SOURCE
Heliane Steden
- Full name: Heliane Marie Steden
- Country (sports): Mexico
- Born: 18 July 1964 (age 61) West Germany
- Prize money: $33,804

Singles
- Career record: 39–37
- Highest ranking: No. 159 (21 December 1986)

Doubles
- Career record: 27–17
- Highest ranking: No. 129 (20 July 1987)

Grand Slam doubles results
- French Open: 1R (1987)

Medal record
Pan American Games
| Bronze medal – third place | 1983 Caracas | Women's Singles |

= Heliane Steden =

Mexican tennis player

Heliane Marie Steden (born 18 July 1964) is a former professional tennis player from Mexico.

==Biography==
Born in West Germany, Steden later emigrated to Mexico City, where she was raised.

As a junior she competed at Wimbledon and was a girls' singles quarter-finalist at the 1981 US Open.

===Tennis career===
She debuted for the Mexico Fed Cup team in 1981, as a 17-year-old. In 1982 she secured a win for Mexico over Belgium when she had a straight sets win over Marion De Witte. This set up a second round tie against the United States and she came up against Martina Navratilova in the singles, which she lost in two sets. She also played a Fed Cup rubber against top Australian player Wendy Turnbull, in 1983, which she came close to winning having held four match points.

At the 1983 Pan American Games in Caracas she won a bronze medal in the women's singles, with a win over Brazil's Silvana Campos in the playoff.

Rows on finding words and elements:
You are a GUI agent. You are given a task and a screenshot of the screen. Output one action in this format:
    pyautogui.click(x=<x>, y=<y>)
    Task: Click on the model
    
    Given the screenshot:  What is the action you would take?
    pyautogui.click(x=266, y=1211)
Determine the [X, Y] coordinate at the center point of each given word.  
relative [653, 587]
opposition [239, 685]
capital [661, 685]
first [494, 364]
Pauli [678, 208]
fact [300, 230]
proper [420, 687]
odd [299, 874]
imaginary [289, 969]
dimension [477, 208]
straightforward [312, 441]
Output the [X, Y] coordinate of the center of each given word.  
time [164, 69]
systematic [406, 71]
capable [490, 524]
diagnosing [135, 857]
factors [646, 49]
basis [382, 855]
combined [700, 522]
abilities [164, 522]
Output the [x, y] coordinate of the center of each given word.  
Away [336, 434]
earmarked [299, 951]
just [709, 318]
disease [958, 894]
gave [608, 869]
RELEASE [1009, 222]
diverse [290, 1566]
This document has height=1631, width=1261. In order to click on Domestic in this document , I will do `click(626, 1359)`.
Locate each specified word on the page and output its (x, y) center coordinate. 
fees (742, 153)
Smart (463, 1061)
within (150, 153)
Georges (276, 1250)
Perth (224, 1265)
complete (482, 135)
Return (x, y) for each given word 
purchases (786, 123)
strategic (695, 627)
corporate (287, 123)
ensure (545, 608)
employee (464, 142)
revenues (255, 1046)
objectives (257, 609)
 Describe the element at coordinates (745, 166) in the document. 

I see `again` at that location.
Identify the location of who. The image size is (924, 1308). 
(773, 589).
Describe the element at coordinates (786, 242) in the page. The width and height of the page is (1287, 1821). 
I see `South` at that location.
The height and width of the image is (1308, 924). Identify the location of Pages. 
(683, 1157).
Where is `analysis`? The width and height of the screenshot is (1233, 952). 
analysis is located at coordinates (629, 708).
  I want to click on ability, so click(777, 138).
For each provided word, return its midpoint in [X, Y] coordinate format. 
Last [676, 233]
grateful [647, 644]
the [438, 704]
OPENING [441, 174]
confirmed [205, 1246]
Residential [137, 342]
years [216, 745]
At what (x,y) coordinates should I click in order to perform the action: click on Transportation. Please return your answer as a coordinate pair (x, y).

SHORT PROBLEM
Reproduce the passage from the Heliane Steden biography starting with "Grand Slam doubles" and going on through "player from Mexico.".

SOLUTION TO THIS TASK
Grand Slam doubles results
- French Open: 1R (1987)

Medal record
Pan American Games
| Bronze medal – third place | 1983 Caracas | Women's Singles |

= Heliane Steden =

Mexican tennis player

Heliane Marie Steden (born 18 July 1964) is a former professional tennis player from Mexico.